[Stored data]
——
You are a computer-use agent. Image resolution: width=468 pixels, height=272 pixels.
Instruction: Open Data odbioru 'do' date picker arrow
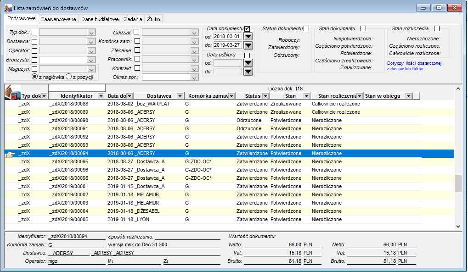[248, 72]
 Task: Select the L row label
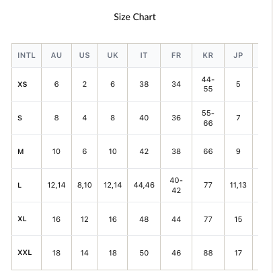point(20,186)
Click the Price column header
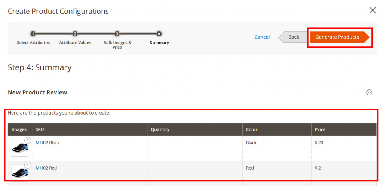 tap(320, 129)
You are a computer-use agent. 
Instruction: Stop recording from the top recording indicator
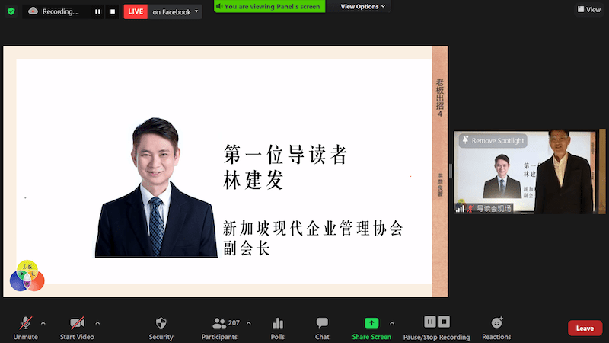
——
THE PROBLEM
Beginning at the line that contains "Instruction: Open Data", retype each line of the data above through the very last one. Do not retype the pictures.

WRITTEN RESPONSE
Instruction: Open Data odbioru 'do' date picker arrow
[248, 72]
 Task: Select the L row label
point(20,186)
Click the Price column header
 tap(320, 129)
You are a computer-use agent. 
Instruction: Stop recording from the top recording indicator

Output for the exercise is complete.